On Small Changes And The Predictability Of The Future

“A single drop of a pebble in a pond creates ripples of waves.”  This phrase is often quoted to empower people to make small changes in their daily lives to achieve bigger goals they set for themselves.  After contemplating and assessing the recent decisions and plans I’ve made about my future,  it occurred to me that 80% of the time, none of my original plans turned out the way as I hoped they would. (Is the Pareto Principle at work here? More on this topic in another entry).

They say goals are dreams with deadlines, but what if you didn’t achieve your goals the first time you attempted? What happens then? How does one decide to keep chasing a dream that failed at the first try? When people say, don’t give up on your dreams, you have a voice in your head that says, “Yeah, you say don’t give up, but it’s easier said than done.”  Reality hits you in the face and life happens in between, external forces of nature that could either help you speed up your journey or slow you down towards your intended path. There are so many variables and unknowns along the way.

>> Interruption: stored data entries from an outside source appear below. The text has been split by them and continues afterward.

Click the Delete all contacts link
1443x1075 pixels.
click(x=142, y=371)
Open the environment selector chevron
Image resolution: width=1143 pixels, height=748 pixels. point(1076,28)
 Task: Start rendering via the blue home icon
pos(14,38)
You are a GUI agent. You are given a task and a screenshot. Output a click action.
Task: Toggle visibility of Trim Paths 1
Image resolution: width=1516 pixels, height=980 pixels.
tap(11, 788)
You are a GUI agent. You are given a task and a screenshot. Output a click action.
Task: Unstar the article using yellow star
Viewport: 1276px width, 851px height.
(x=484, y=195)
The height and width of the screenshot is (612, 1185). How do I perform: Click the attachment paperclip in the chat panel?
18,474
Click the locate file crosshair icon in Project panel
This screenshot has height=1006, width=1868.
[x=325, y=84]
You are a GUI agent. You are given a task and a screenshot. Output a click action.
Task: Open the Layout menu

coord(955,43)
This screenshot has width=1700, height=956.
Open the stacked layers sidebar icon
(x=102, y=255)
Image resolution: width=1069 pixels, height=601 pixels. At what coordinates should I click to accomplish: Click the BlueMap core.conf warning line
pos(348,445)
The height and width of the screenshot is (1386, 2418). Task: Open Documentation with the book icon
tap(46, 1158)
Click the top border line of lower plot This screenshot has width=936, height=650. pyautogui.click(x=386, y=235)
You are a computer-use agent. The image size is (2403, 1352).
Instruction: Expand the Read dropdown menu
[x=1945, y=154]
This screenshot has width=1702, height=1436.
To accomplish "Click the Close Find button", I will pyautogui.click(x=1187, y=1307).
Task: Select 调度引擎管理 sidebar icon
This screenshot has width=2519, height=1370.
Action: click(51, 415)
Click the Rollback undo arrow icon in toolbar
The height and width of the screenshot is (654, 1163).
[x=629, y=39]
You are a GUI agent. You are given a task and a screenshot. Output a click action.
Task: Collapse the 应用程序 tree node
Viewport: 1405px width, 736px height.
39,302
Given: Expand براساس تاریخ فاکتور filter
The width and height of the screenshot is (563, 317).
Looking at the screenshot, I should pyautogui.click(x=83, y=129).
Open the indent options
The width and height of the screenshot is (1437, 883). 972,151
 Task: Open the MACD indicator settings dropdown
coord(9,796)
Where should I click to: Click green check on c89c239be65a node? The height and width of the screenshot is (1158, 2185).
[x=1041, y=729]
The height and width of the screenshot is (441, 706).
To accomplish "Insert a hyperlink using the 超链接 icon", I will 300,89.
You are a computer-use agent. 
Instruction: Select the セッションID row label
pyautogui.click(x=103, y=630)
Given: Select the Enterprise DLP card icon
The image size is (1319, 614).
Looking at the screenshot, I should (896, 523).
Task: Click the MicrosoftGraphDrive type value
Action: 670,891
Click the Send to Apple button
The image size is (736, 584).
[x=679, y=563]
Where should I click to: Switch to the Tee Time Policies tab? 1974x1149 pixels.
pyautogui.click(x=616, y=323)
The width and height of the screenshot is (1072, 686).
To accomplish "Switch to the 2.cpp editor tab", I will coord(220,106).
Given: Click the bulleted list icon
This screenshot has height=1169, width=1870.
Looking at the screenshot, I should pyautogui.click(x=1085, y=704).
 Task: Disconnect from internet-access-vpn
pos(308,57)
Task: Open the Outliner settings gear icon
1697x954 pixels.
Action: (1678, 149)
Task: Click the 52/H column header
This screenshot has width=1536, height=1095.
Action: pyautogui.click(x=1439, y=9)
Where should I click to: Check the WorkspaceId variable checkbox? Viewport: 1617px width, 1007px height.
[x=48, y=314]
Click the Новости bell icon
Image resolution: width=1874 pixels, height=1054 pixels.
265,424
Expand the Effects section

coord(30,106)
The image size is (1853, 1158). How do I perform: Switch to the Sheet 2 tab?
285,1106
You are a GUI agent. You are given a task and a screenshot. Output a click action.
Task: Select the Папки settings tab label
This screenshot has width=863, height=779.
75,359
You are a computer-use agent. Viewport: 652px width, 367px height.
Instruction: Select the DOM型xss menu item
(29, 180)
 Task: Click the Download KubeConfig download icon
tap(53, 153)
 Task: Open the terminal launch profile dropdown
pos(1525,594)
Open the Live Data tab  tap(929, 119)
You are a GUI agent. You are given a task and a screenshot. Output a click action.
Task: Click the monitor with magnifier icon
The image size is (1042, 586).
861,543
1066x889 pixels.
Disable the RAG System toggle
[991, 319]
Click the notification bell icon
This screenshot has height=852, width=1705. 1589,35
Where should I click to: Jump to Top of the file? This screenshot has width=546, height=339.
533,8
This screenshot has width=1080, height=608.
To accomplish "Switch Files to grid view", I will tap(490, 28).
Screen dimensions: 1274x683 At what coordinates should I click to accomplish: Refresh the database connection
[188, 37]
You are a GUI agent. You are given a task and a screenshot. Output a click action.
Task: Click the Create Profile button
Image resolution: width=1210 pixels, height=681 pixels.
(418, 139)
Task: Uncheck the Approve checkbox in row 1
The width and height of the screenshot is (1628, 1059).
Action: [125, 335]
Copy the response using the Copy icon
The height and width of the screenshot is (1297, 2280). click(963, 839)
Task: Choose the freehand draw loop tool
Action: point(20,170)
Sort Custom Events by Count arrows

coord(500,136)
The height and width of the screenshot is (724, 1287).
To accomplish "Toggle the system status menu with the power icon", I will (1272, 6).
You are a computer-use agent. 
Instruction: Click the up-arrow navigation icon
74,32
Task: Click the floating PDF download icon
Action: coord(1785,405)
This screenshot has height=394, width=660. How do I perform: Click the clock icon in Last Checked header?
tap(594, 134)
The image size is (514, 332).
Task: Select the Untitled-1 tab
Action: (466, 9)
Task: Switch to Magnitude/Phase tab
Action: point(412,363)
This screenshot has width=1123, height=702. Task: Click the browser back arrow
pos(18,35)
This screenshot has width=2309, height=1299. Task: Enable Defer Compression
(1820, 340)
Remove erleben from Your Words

Motivational speakers will tell you that anything is possible if you set your mind into it and make the necessary marginal improvements to reach your goals. Just watch the inspiring TED Talk by Stephen Duneier below. He went from an average C Student in school who couldn’t even concentrate in class to someone who had continuously broken world records and achieved new goals for himself defying all the limitations we think we have with age.

 

And what about the predictability of the future? What if while we’re exerting all our efforts, nothing seems to come our way? How do we know that what we invest now will reap bigger rewards eventually? How does one keep going without any assurance of some level of success?

The thing is we don’t know, and we know that this is how it is with anything in life.

The meteorologist Edward Lorenz once coined the term “the butterfly effect.” According to several scholarly articles online, in Chaos Theory, this is the sensitive dependence on primary conditions in which a marginal change in one state of a deterministic nonlinear system could result in bigger variations at a later state.

A simpler interpretation of this theory in plain English can be explained by a metaphorical example by Lorenz which was started with a question:

Does the flap of a butterfly’s wings in Brazil set off a tornado in Texas?”  

While in popular culture this had been often used to make poetic references about how small things can have big impact, the original theory’s intention was to actually demonstrate the complexity of systems (most of the things that happen on earth everyday–the weather, hurricanes, etc.) and the unpredictable nature of these systems–that a small change may have a massive impact or nothing at all.

So, where am I going about with this theory? This isn’t a motivational piece of knowledge at all.

It attempts to prove however that with the same nature of unpredictability is the existence of a possibility. We can do small things and it may still lead to something big, even if it’s a 0.000001% chance or that it takes us much longer.